I don’t mean to offend anyone who enjoys it. We all have our strengths. HR Operations is not mine.
The early years were awesome, in that I charted my own course and was self-teaching in all possible categories. I learned there are some areas of HR I find interesting, namely those involving psychology or creativity (I know, die of shock) and I was reinforced in the areas that just totally suck.
During that period the company was making me an amazing cocktail of free reign potential, and I was drinking what they were selling.
But as with all things made up to be too good to be true, this potion created a toxicity in me that was impacting my very essence. I was settled into HR operations, with very little respect or acknowledgment regarding what I brought to the table.
It happens. The pat her on her head isn’t she cute, but she doesn’t really know business and isn’t she so young.
Forget I was responsible for a multi-million dollar department with a global company in my previous experience. Not bitter. Really.
Instead I fell into a pit of despair and ohmagad is this what my life is becoming mentality. I struggled daily with working in a corporate environment, which was never a goal in my non-existent plan, doing things I couldn’t stand. The toxicity was building in my body, and soon my life would be affected irreversibly.
Then things got really busy. Like implementing a new system while integrating three acquisitions busy. And for the first time in my life, I found myself more on the IT side of things, assisting with two systems and understanding large picture theories and how things would fit together.
I enjoyed myself. Despite the stress and exhaustion. And since I was intimately familiar with the systems, it was natural progression to begin data analysis for my boss.
So when things settled back down, and I was back to managing the crap (again no offense), I started looking elsewhere. Thinking maybe data analytics would be something I could really sink my teeth into.

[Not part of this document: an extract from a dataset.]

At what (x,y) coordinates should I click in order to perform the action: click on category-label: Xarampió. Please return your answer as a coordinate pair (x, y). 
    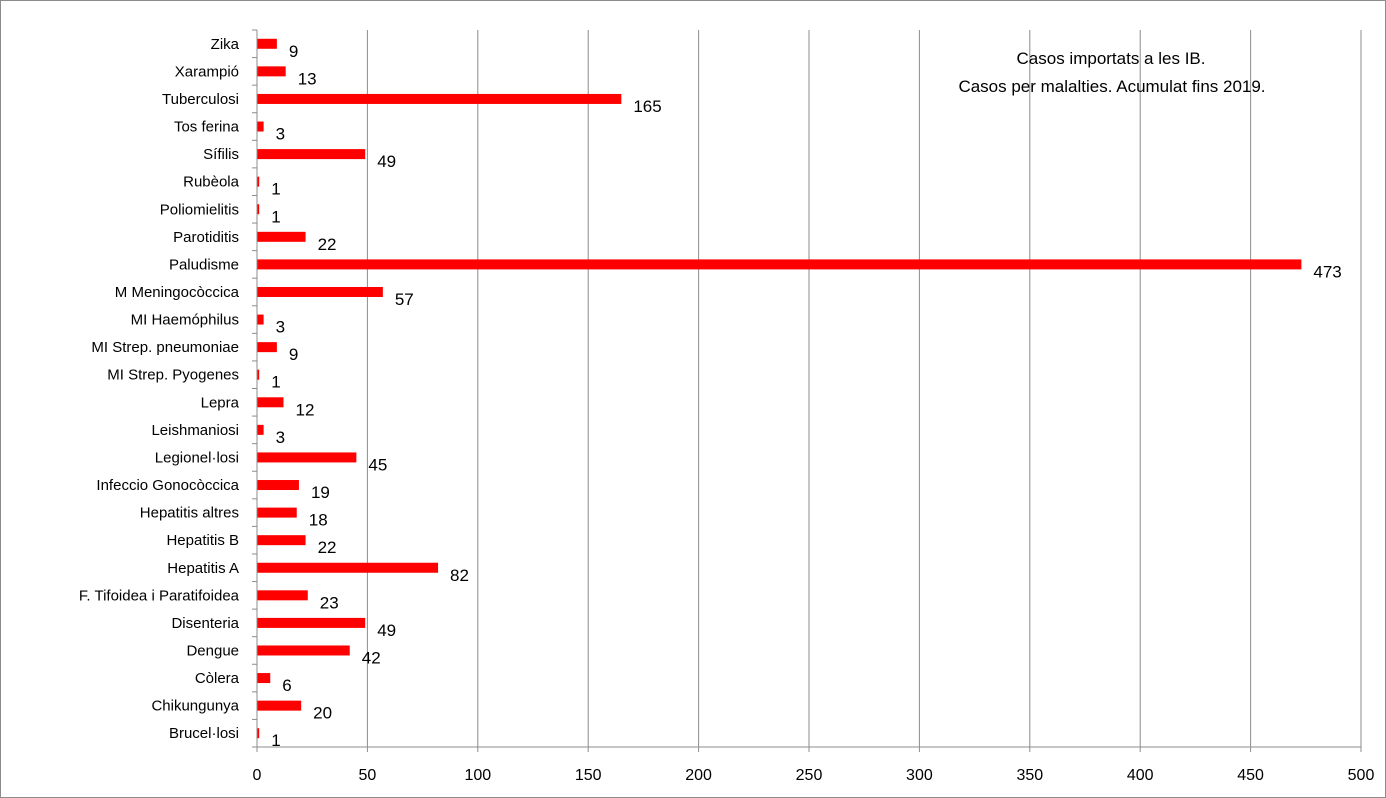
    Looking at the image, I should click on (207, 72).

Why not propose a new position at my current company? Because despite the explosion in revenue, it was still a lean and mean shop. A friend was working her way into the Business Analyst position, and the two separate positions were not needed.
And… despite having my boss’ full support, it was still a pat her on her head isn’t she cute she doesn’t really understand business environment. I would never be more than what I had clawed my way to being. And long periods of exposure to the potion caused a toxicity level my body couldn’t flush without full quarantine.

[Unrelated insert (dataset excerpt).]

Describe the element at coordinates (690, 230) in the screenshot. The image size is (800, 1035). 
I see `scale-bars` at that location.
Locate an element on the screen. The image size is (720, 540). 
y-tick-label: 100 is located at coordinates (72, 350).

Several interviews and a few companies later, I came upon what I thought would be my mecca of jobs.
A company recently moved their global headquarters to Denver, and they were staffing up, creating new positions, and were rumored to be an amazing place to work.

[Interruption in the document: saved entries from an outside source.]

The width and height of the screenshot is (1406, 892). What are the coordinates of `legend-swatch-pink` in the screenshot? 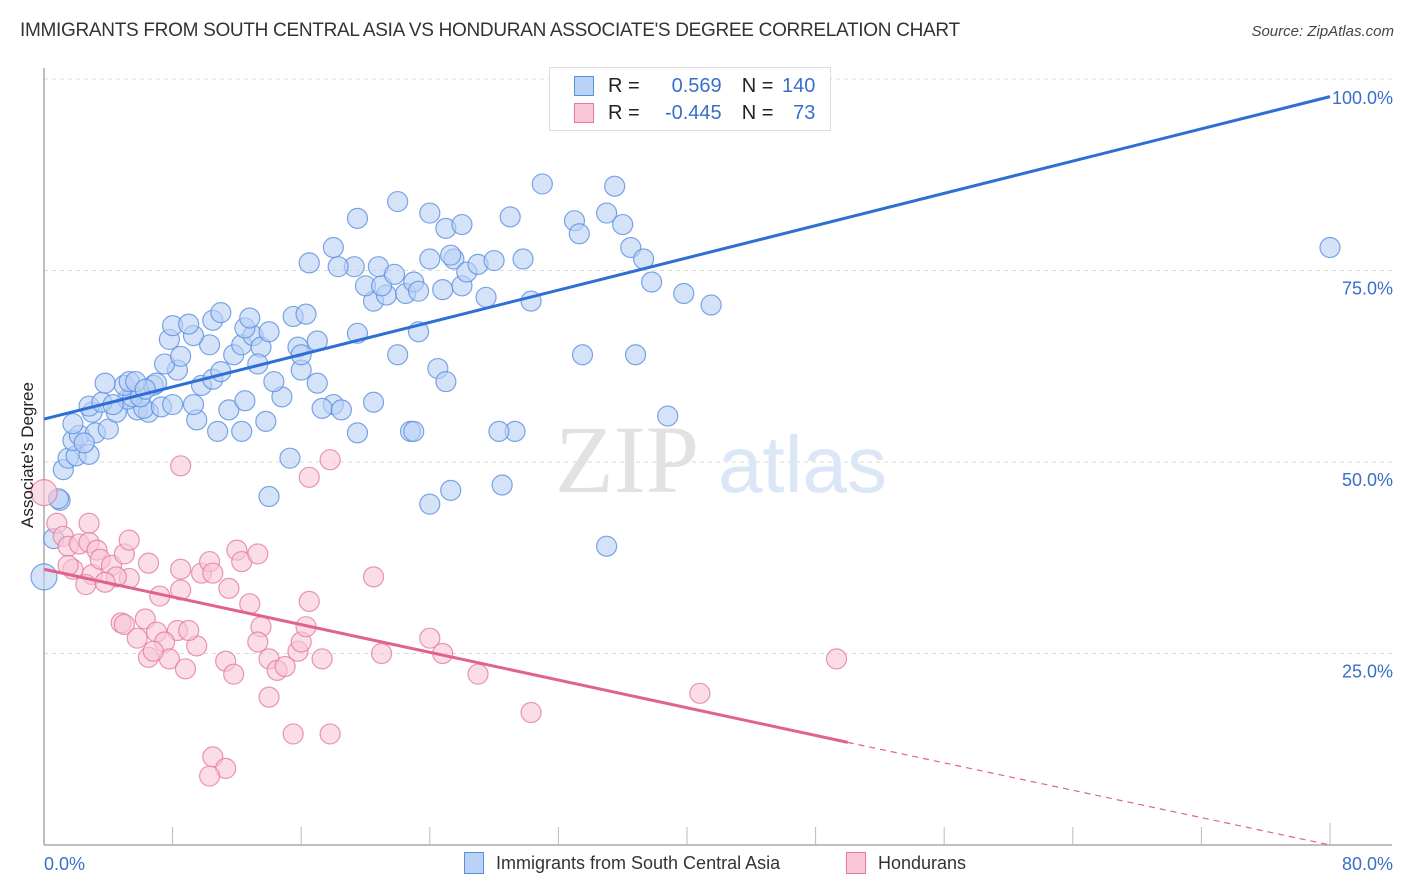 It's located at (584, 113).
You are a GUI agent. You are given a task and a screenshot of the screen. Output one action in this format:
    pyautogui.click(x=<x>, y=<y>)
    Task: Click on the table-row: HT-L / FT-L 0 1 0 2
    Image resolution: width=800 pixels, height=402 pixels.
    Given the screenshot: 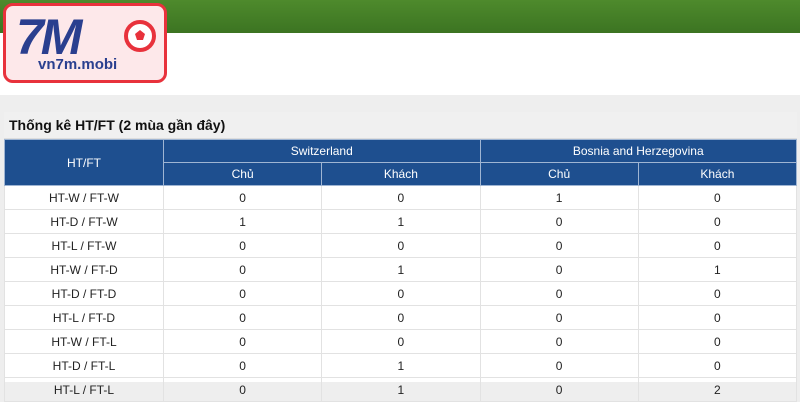 What is the action you would take?
    pyautogui.click(x=401, y=390)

The position read as my ideal scenario, and when I interviewed in person I could almost believe the rumors were true. The company was a case study for Organizational Psychology everywhere. The sense of support for the company was cult-like, palpable as soon as I walked in the door.
I made it pretty far in the interview process, and almost convinced myself I would have been happy there. I was sipping their tonic.
Lucky for me I didn’t get the position. Instead, life events led me to a different path. One where there is no potion and my stress level is lowest it’s been in years. My body has flushed the toxicity from my system, and I am moving forward with my complete brain rather than creating scenarios where I can be happy with only my left hemisphere working.
Of course, it may be true that I am mixing and consuming my own libation in my current endeavor of writing. Though, since it’s my potion, I’m unlikely to view any of the symptoms as toxic.